Excerto do documento:
Acho que costuras bem as linhas da tua vida. Não te esqueças do dedal, para a próxima. Picas-te sempre com tanta emoção.

Agora de forma menos polida: hoje estive numa reunião com uma tipa com menos 3 anos que tu e só tinha papos no pescoço, quase peru. Estás linda, gaja. E eu adoro-te!

Apple disse...

Vim aqui deixar os parabéns, sim, porque acredito que por mais que se piquem os dedos por não usar dedal, quem costura com tanta delicadeza como tu, está sempre de parabéns.
Ao ler as palavras da Cassandra, foi impossivel não sorrir, na certeza de que estarás longe de ser um peru.
Parabéns, Via.

Beijinho

R. disse...

Querida Via (peço desculpa por este tratamento, mas já me afeiçoei a si (ti?) ou, pelo menos, à identidade cibernáutica que dá a conhecer. O tema interessa, sim. Mesmo a quem ainda lá não chegou. Percebo bem, porque às vezes dou por mim com as mesmas questões e menos uns anos. Seja como for, e embora possa não ser grandemente reconfortante, em momentos assim, costumo pensar no meu (recém partido) bisavô, que viveu, jovialmente, sem contar os anos, e com grande qualidade até aos 100 anos e meio (pormenor não desprezível). E que certamente nos seus 80 (apesar de nunca o ter confessado) há-de ter secretamente desejado poder voltar a comemorar, apenas, 50! Por isso, percebo o desabafo, mas aqui fica também um testemunho sentido, na tentativa (ainda que provavelmente gorada) de a animar :)

Bloco de dados:
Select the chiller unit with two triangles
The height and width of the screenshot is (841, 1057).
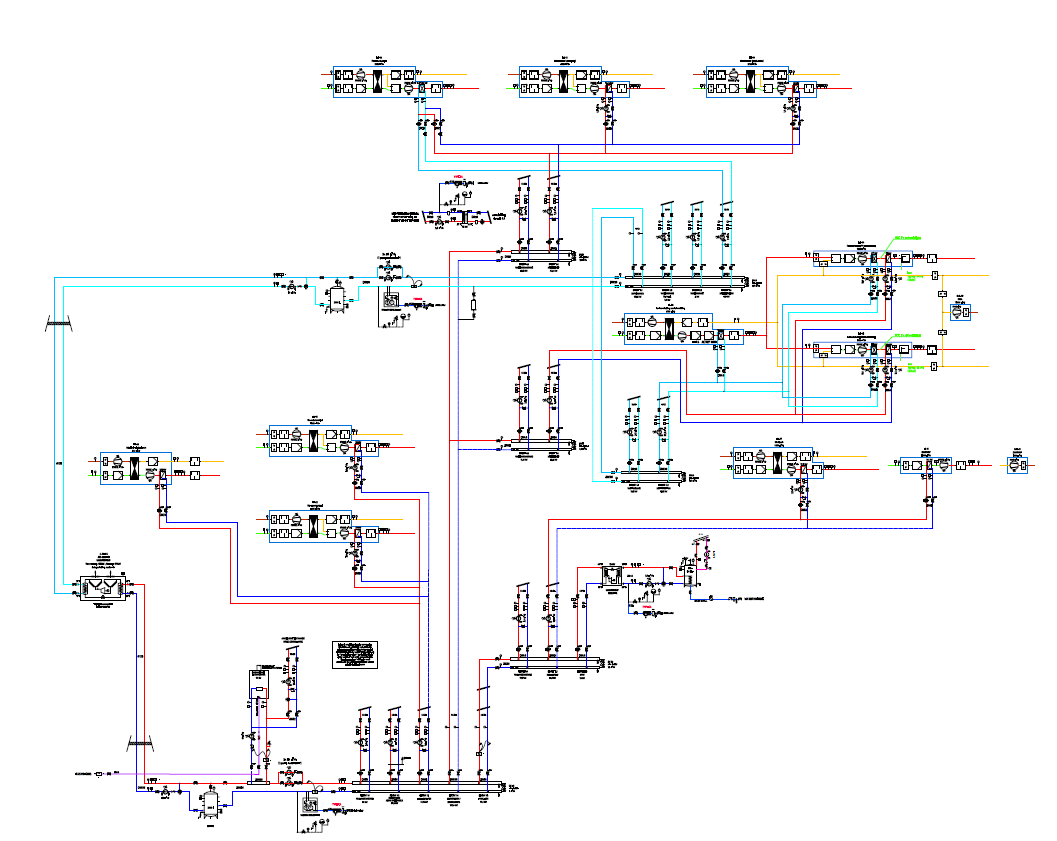coord(102,587)
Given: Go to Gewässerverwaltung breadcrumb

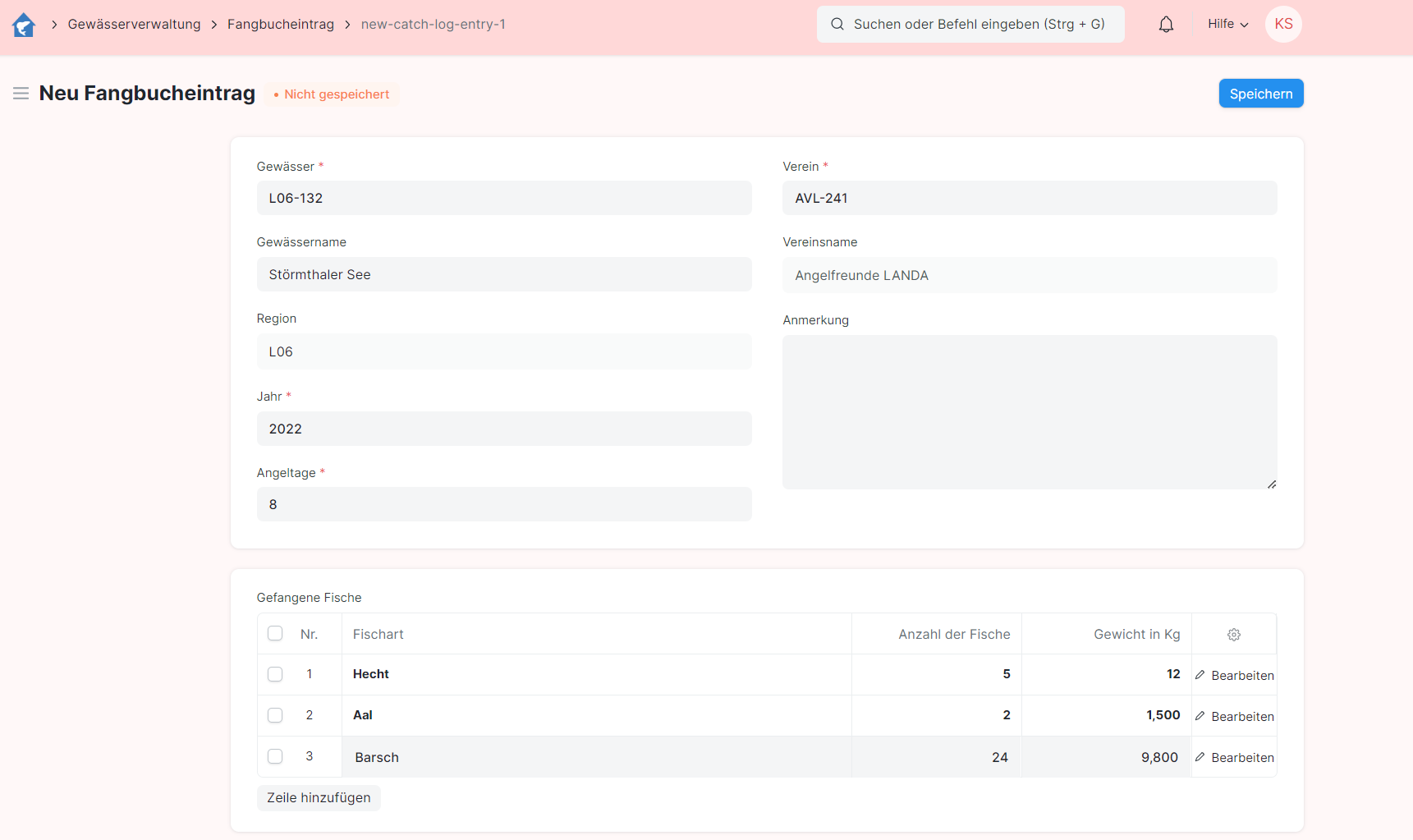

O que se pede:
Reproduza fielmente o trecho do excerto que vai de "Vim aqui deixar" até "sempre de parabéns.", incluindo ambos. Os dados não têm qualquer relação com o excerto.

Resposta completa:
Vim aqui deixar os parabéns, sim, porque acredito que por mais que se piquem os dedos por não usar dedal, quem costura com tanta delicadeza como tu, está sempre de parabéns.